Da quel 5 febbraio 2014 vive altrove; dopo un primo periodo ospite del nipote ad Asti (è vedova e senza figli), ha affittato, a sue spese, un alloggio ai piedi di Frinco con la speranza che si trattasse di una soluzione temporanea.

Lì dentro i sacrifici di una vita

Quella è la casa dei suoi suoceri, che lì avevano sia l’abitazione che la bottega del paese. Con il marito ha lavorato una vita per ristrutturarla in ogni sua parte e l’impegno maggiore è stato profuso nella cura dei due giardini adiacenti. Uno, quello davanti, è ancora intatto mentre l’altro, quello che si allungava proprio sotto il muraglione crollato sulla strada verso la chiesa, è stato completamente spazzato via dalla frana di terra, mattoni e macerie.
Per un soffio non ha colpito la casa, pur distruggendo il locale adibito a caldaia e servizi.

Un crollo annunciato

Un crollo annunciato, quello del febbraio del 2014, tanto che l’allora sindaco Conti aveva già chiuso la strada sottostante che portava alla chiesa parrocchiale, anch’essa chiusa al culto e aveva ordinato lo sgombero della casa di Mariuccia e quella dall’altra parte della strada di una coppia trasferitasi a vivere ad Asti.
I segnali di cedimento c’erano già e anche le più nefaste previsioni si sono purtroppo avverate.
Secondo i rilievi dei tecnici, a causa di infiltrazioni continue e copiose di acqua piovana, negli anni, per una scorretta regimentazione dei canali di scolo, si è verificato il cedimento dell’alto muro di contenimento in mattoni che, a sua volta, si è portato dietro anche l’avamposto del castello distruggendo diverse stanze e arrivando fino al tetto pericolante (ora messo in sicurezza da tiranti).

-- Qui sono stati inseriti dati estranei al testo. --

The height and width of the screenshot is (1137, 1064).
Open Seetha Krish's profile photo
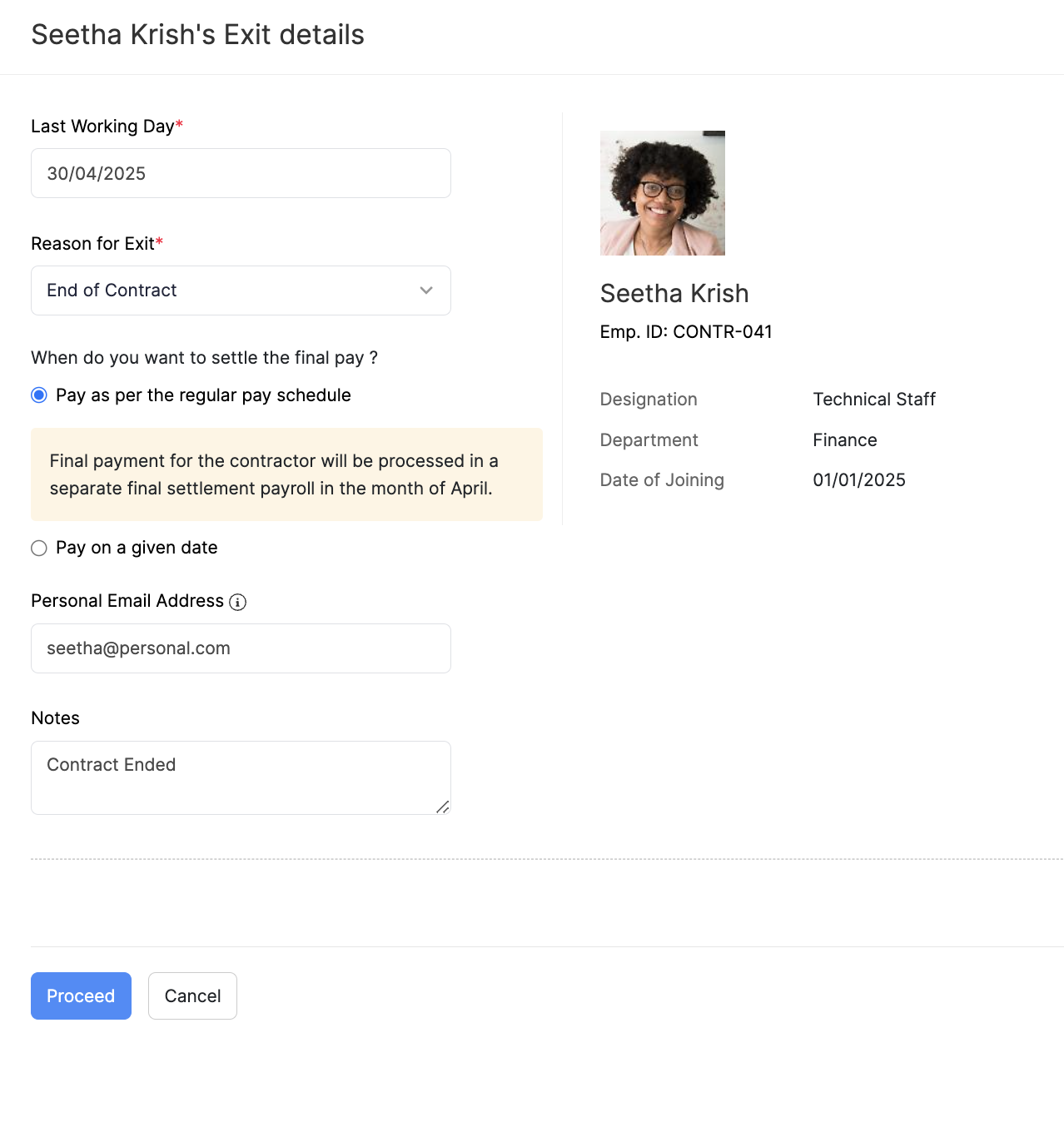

Aspetta ancora il risarcimento

Per Mariuccia è cominciata la lunga ed erta strada della richiesta di risarcimento danni in sede civile, assistita dall’avvocato Marina Faretra che, per la sua cliente, un primo successo lo ha ottenuto. Infatti, da due anni, sono già stati assegnati 70 mila euro di risarcimento a carico della Daupher srl, la società che aveva acquistato il castello dai Pica Alfieri e che in seguito al fallimento l’avrebbe poi ceduto all’attuale proprietario Gianfranco Fungardi.
Non poteva ancora tornare a vivere nella sua casa, ma almeno pensava di poter contare sul gruzzoletto per far partire i lavori di ristrutturazione appena il resto fosse messo in sicurezza. Invece, a causa di una infinita causa fra la Daupher e Pica Alfieri, tutto è stato “congelato” e ancora oggi nulla è stato versato alla Avidano.

Il Comune si prende a cuore il caso

Dopo quattro anni di attesa “stagnante”, il Comune di Frinco sembra essersi preso a cuore il caso di Mariuccia. Il vicesindaco Luigi Ferrero, in particolare, sta seguendo la vicenda e, pur mantenendo uno stretto riserbo sulle possibili soluzioni intercettate, si dichiara piuttosto ottimista per la piega che stanno prendendo le cose. Per l’amministrazione, infatti, si tratta di una “patata bollente” in quanto, da una parte deve garantire la sicurezza del cuore del paese sollecitando i lavori mentre dall’altra non può intervenire in quanto si tratta di una proprietà privata.
E in mezzo c’è Mariuccia che aspetta di tornare a casa.